Records from a collection
◆ ◆ ◆ ◆ ◆

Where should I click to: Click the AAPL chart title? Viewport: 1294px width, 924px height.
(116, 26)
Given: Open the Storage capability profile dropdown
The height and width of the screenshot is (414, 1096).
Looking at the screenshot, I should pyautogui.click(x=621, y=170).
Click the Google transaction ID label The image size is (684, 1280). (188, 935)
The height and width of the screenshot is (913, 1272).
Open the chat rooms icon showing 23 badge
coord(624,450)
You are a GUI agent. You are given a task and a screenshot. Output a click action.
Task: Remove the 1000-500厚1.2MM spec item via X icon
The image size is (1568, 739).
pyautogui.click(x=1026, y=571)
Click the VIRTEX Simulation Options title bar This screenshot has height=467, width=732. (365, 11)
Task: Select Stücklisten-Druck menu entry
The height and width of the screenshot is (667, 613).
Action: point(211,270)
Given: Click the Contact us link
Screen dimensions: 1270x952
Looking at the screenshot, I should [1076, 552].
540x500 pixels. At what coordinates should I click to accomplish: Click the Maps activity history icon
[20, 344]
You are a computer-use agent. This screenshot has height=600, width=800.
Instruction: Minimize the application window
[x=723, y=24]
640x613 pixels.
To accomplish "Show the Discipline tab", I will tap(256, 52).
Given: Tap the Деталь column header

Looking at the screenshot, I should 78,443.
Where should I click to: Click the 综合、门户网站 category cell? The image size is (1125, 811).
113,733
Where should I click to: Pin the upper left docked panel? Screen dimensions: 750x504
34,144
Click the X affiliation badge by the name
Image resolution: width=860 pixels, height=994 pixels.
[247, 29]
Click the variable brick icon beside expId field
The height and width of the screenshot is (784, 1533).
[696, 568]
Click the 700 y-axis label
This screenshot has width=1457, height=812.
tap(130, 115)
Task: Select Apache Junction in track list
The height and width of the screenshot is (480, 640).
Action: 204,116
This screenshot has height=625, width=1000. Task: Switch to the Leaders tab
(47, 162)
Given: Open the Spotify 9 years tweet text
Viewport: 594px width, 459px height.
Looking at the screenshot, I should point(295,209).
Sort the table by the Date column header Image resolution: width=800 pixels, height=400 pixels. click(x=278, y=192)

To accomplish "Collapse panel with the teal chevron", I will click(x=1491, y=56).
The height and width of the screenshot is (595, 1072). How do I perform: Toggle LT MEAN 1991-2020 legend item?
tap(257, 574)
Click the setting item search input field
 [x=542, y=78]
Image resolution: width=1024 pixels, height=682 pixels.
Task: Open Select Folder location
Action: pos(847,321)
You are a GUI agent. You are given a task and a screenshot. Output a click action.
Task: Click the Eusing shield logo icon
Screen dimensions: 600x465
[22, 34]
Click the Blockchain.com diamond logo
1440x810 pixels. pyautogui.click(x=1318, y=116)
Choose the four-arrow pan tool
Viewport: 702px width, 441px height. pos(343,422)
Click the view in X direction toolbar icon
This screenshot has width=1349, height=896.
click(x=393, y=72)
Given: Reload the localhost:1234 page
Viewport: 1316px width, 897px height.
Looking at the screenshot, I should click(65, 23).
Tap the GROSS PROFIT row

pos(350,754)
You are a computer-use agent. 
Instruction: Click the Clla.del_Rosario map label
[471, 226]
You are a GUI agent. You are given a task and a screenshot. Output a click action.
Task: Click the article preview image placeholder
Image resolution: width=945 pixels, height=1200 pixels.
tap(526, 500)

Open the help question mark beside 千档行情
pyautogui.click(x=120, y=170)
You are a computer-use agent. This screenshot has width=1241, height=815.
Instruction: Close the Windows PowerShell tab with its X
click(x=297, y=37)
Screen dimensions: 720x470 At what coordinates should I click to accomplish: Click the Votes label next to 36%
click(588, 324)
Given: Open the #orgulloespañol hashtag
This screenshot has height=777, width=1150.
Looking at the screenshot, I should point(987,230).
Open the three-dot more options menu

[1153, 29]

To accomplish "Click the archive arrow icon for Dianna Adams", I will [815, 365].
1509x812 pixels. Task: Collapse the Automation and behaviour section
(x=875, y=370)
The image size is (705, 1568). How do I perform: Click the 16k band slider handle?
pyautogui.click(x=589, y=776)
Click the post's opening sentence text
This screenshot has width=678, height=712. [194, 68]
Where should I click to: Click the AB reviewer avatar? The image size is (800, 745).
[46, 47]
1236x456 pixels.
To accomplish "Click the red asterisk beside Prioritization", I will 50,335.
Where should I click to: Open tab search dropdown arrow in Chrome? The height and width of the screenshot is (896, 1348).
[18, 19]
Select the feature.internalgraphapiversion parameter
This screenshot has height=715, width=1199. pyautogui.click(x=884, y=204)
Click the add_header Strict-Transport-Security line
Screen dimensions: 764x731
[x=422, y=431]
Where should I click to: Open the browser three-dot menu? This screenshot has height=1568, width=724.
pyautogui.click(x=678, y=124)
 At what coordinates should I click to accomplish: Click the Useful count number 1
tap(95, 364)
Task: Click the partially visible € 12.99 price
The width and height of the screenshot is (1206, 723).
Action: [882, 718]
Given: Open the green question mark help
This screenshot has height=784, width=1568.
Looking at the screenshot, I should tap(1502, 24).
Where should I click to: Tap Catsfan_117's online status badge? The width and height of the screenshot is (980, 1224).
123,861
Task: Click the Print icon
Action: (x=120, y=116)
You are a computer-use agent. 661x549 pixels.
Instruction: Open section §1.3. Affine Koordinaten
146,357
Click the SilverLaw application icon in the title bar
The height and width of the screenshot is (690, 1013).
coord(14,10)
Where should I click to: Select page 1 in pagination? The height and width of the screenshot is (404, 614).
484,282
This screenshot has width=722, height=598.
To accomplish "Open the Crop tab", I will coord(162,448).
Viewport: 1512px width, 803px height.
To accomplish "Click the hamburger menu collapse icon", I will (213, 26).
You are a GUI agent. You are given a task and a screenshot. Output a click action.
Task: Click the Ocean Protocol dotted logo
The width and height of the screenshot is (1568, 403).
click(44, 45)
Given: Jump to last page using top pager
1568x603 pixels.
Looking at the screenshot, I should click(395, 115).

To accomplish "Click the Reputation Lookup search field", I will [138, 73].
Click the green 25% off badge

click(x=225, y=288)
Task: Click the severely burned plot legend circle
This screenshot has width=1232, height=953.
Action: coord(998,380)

◆ ◆ ◆ ◆ ◆

▸ WHAT YOU NEED TO DO
Give back the entries exactly, so that each line matches the original.

▸ THE COMPLETED TASK
Where should I click to: Click the AAPL chart title? Viewport: 1294px width, 924px height.
(116, 26)
Given: Open the Storage capability profile dropdown
The height and width of the screenshot is (414, 1096).
Looking at the screenshot, I should pyautogui.click(x=621, y=170).
Click the Google transaction ID label The image size is (684, 1280). (188, 935)
The height and width of the screenshot is (913, 1272).
Open the chat rooms icon showing 23 badge
coord(624,450)
You are a GUI agent. You are given a task and a screenshot. Output a click action.
Task: Remove the 1000-500厚1.2MM spec item via X icon
The image size is (1568, 739).
pyautogui.click(x=1026, y=571)
Click the VIRTEX Simulation Options title bar This screenshot has height=467, width=732. (365, 11)
Task: Select Stücklisten-Druck menu entry
The height and width of the screenshot is (667, 613).
Action: point(211,270)
Given: Click the Contact us link
Screen dimensions: 1270x952
Looking at the screenshot, I should [1076, 552].
540x500 pixels. At what coordinates should I click to accomplish: Click the Maps activity history icon
[20, 344]
You are a computer-use agent. This screenshot has height=600, width=800.
Instruction: Minimize the application window
[x=723, y=24]
640x613 pixels.
To accomplish "Show the Discipline tab", I will tap(256, 52).
Given: Tap the Деталь column header

Looking at the screenshot, I should 78,443.
Where should I click to: Click the 综合、门户网站 category cell? The image size is (1125, 811).
113,733
Where should I click to: Pin the upper left docked panel? Screen dimensions: 750x504
34,144
Click the X affiliation badge by the name
Image resolution: width=860 pixels, height=994 pixels.
[247, 29]
Click the variable brick icon beside expId field
The height and width of the screenshot is (784, 1533).
[696, 568]
Click the 700 y-axis label
This screenshot has width=1457, height=812.
tap(130, 115)
Task: Select Apache Junction in track list
The height and width of the screenshot is (480, 640).
Action: 204,116
This screenshot has height=625, width=1000. Task: Switch to the Leaders tab
(47, 162)
Given: Open the Spotify 9 years tweet text
Viewport: 594px width, 459px height.
Looking at the screenshot, I should point(295,209).
Sort the table by the Date column header Image resolution: width=800 pixels, height=400 pixels. click(x=278, y=192)

To accomplish "Collapse panel with the teal chevron", I will click(x=1491, y=56).
The height and width of the screenshot is (595, 1072). How do I perform: Toggle LT MEAN 1991-2020 legend item?
tap(257, 574)
Click the setting item search input field
 [x=542, y=78]
Image resolution: width=1024 pixels, height=682 pixels.
Task: Open Select Folder location
Action: pos(847,321)
You are a GUI agent. You are given a task and a screenshot. Output a click action.
Task: Click the Eusing shield logo icon
Screen dimensions: 600x465
[22, 34]
Click the Blockchain.com diamond logo
1440x810 pixels. pyautogui.click(x=1318, y=116)
Choose the four-arrow pan tool
Viewport: 702px width, 441px height. pos(343,422)
Click the view in X direction toolbar icon
This screenshot has width=1349, height=896.
click(x=393, y=72)
Given: Reload the localhost:1234 page
Viewport: 1316px width, 897px height.
Looking at the screenshot, I should click(65, 23).
Tap the GROSS PROFIT row

pos(350,754)
You are a computer-use agent. 
Instruction: Click the Clla.del_Rosario map label
[471, 226]
You are a GUI agent. You are given a task and a screenshot. Output a click action.
Task: Click the article preview image placeholder
Image resolution: width=945 pixels, height=1200 pixels.
tap(526, 500)

Open the help question mark beside 千档行情
pyautogui.click(x=120, y=170)
You are a computer-use agent. This screenshot has width=1241, height=815.
Instruction: Close the Windows PowerShell tab with its X
click(x=297, y=37)
Screen dimensions: 720x470 At what coordinates should I click to accomplish: Click the Votes label next to 36%
click(588, 324)
Given: Open the #orgulloespañol hashtag
This screenshot has height=777, width=1150.
Looking at the screenshot, I should point(987,230).
Open the three-dot more options menu

[1153, 29]

To accomplish "Click the archive arrow icon for Dianna Adams", I will [815, 365].
1509x812 pixels. Task: Collapse the Automation and behaviour section
(x=875, y=370)
The image size is (705, 1568). How do I perform: Click the 16k band slider handle?
pyautogui.click(x=589, y=776)
Click the post's opening sentence text
This screenshot has width=678, height=712. [194, 68]
Where should I click to: Click the AB reviewer avatar? The image size is (800, 745).
[46, 47]
1236x456 pixels.
To accomplish "Click the red asterisk beside Prioritization", I will 50,335.
Where should I click to: Open tab search dropdown arrow in Chrome? The height and width of the screenshot is (896, 1348).
[18, 19]
Select the feature.internalgraphapiversion parameter
This screenshot has height=715, width=1199. pyautogui.click(x=884, y=204)
Click the add_header Strict-Transport-Security line
Screen dimensions: 764x731
[x=422, y=431]
Where should I click to: Open the browser three-dot menu? This screenshot has height=1568, width=724.
pyautogui.click(x=678, y=124)
 At what coordinates should I click to accomplish: Click the Useful count number 1
tap(95, 364)
Task: Click the partially visible € 12.99 price
The width and height of the screenshot is (1206, 723).
Action: [882, 718]
Given: Open the green question mark help
This screenshot has height=784, width=1568.
Looking at the screenshot, I should tap(1502, 24).
Where should I click to: Tap Catsfan_117's online status badge? The width and height of the screenshot is (980, 1224).
123,861
Task: Click the Print icon
Action: (x=120, y=116)
You are a computer-use agent. 661x549 pixels.
Instruction: Open section §1.3. Affine Koordinaten
146,357
Click the SilverLaw application icon in the title bar
The height and width of the screenshot is (690, 1013).
coord(14,10)
Where should I click to: Select page 1 in pagination? The height and width of the screenshot is (404, 614).
484,282
This screenshot has width=722, height=598.
To accomplish "Open the Crop tab", I will coord(162,448).
Viewport: 1512px width, 803px height.
To accomplish "Click the hamburger menu collapse icon", I will (213, 26).
You are a GUI agent. You are given a task and a screenshot. Output a click action.
Task: Click the Ocean Protocol dotted logo
The width and height of the screenshot is (1568, 403).
click(44, 45)
Given: Jump to last page using top pager
1568x603 pixels.
Looking at the screenshot, I should click(395, 115).

To accomplish "Click the Reputation Lookup search field", I will [138, 73].
Click the green 25% off badge

click(x=225, y=288)
Task: Click the severely burned plot legend circle
This screenshot has width=1232, height=953.
Action: coord(998,380)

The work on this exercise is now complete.